About us

History

Gallica is the digital library of the Bibliothèque nationale de France (BnF, French national Library) and its partners. Since 1997, it provides free and open access to several million of digitized items (books, newspapers, images, etc.) from all periods and on all media. Its collection is still growing steadily by the cooperation of hundreds of cultural institutions and the BnF.

New media and technologies were supposed to take a large part in this “library of a new kind” aimed by the President François Mitterrand in 1988.  The outlines of a virtual library project, accessible from the Library's reading rooms, was then laid out:  users through computerized reading workstations would have access to a selection of copyrighted and royalty-free materials. These items would become the “virtual library of the honest man”. At the opening of the new building, in 1995, a total of 100 000 documents and 300 000 images were available.

In the 90’s, the Web's parallel emergence, its fast rise and rapid democratization were a game changer for the project: the BnF digital library would have a free and open access online. Gallica was launched in late 1997, with a few thousand texts available in image-mode only.
In 2000 a new version of Gallica is launched offering an access to both images and documents in text-mode. In order to ease the research process, different topics are created, offering a structured access to the digital collections.

In 2004, the first collection management policy is issued to set guidelines for the collection development. The collection included at the time about 100 000 printed items, 80 000 images and 30 hours of recorded sounds and music. The thematic scope of the collection was then History, French Literature and Sciences & technologies. The items were mostly in French and featured books, journals, newspapers, scores, prints, maps, photographs, sound recordings) from Antiquity to the first half of the 20th century, but most of them issued in the 19th century.

In January 2005, Jean-Noël Jeanneney (then President of the BnF) launched the project for a European digital library to counterbalance Google Books. It is new era for Gallica, the sharp increase of digitization explains this massive change of scale. Since 2006, several separate digitization procurement contracts are launched and permalinks are also introduced to provide permanent and stable access to each item. Between 2013 and 2023, Gallica grows from 3 to 10 million items.

A collective library

Since 2009, the French national Library (BnF) has been conducting an active policy of cooperation with public libraries all over the French territory. The aim of this policy is to promote the printed, written and graphic heritage preserved in French libraries.

The BnF supports the digitization of the cultural heritage collections of French libraries to enriching online collection in a rational way, and according to a policy of documentary completeness with digitized heritage resources from the digital national collections. These digital collections are made available free of charge on Gallica’s website and on any other digital library interoperable with Gallica.

In 2024, Gallica’s partner network includes almost 300 partners of all types:
- local partners (local libraries and archives, regional cooperation structures, learned societies) ;
- higher education and research partners ;
- other partners (mainly libraries or specialized associations, with a variety of statuses and a wide range of supervisory bodies).

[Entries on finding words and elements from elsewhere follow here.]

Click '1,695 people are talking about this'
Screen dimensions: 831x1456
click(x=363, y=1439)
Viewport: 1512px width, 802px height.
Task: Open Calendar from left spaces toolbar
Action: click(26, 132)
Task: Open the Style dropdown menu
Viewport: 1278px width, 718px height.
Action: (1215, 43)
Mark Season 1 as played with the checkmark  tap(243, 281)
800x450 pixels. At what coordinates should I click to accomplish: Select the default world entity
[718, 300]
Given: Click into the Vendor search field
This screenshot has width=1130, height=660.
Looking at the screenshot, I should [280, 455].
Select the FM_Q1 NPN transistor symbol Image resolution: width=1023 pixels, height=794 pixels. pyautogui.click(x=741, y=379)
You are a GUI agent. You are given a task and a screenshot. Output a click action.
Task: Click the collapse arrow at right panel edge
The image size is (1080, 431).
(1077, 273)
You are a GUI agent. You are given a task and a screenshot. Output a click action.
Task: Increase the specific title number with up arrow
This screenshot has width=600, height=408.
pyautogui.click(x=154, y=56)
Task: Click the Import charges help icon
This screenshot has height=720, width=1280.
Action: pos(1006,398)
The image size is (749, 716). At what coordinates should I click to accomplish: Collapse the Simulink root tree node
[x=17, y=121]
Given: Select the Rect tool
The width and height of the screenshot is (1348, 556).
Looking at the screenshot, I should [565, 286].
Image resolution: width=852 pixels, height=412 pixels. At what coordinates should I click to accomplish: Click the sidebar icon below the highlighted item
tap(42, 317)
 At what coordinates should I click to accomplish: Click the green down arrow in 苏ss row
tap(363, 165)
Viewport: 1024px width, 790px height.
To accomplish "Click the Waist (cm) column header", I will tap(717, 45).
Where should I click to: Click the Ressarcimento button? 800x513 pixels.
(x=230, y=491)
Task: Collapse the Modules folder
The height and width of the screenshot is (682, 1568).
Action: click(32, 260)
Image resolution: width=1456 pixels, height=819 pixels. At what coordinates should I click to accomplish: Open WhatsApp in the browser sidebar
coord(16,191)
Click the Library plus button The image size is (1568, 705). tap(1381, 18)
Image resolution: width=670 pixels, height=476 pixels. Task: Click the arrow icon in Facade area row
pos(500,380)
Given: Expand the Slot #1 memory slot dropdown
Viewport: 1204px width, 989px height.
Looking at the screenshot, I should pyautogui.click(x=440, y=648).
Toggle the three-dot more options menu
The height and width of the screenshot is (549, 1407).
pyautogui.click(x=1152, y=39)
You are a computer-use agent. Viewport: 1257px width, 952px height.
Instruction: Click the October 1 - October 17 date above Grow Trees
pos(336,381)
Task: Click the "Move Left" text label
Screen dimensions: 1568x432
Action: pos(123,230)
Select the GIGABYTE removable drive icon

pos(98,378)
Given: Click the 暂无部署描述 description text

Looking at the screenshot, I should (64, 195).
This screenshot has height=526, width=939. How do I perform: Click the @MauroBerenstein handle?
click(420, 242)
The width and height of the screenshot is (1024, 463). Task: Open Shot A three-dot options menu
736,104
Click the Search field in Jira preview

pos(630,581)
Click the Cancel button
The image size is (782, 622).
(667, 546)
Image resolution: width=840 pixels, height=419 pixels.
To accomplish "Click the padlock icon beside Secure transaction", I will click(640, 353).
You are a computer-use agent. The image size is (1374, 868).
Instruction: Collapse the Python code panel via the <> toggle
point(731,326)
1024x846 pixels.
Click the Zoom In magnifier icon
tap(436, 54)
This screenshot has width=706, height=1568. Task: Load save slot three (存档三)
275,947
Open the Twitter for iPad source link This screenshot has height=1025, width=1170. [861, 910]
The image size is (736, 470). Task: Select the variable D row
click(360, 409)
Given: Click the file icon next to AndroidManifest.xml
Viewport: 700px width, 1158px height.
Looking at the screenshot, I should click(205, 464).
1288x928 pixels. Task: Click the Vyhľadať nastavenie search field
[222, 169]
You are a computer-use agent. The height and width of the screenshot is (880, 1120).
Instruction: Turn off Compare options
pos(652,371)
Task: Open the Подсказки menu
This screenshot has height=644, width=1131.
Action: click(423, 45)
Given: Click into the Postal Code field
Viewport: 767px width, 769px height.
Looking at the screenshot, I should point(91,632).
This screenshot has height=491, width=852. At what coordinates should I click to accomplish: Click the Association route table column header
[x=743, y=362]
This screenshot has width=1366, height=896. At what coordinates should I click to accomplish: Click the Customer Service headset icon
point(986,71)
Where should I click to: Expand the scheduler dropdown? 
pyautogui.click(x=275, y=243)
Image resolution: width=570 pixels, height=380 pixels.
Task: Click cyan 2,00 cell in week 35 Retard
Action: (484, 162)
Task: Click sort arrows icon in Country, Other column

Gallica marque blanche ("White Label")

Some of Gallica’s partners are white labels. “Gallica white label” is a cooperative scheme aimed at institutions that have digitized or wish to digitize part of their collections, but do not have their own digital library or wish to renew theirs.

Each project covers the creation of a digital library based on the Gallica infrastructure, but configured and customized according the partner's design.
In 2024, there are 18 Gallica white-label libraries:

Gallica Intra muros

Gallica intra muros is the enhanced version of Gallica, with a restricted access from the reading rooms of the BnF sites. In addition to Gallica's free resources, around 2 million items of copyright-protected content digitized by the BnF and its partners are available. Those items are labeled in the list of results “sous droits” (under copyright).

Conditions of use and reproduction

Most of the content available on Gallica consists of digital reproductions of works in the public domain from the BnF collections.
Non-commercial re-use of digitized documents is free of charge, provided that the source of documents is acknowledged as “Source gallica.bnf.fr / Bibliothèque nationale de France”.
Commercial re-use of digitized documents is subject to a license fee.

Commercial and non-commercial use of documents from partner libraries is managed by each partner.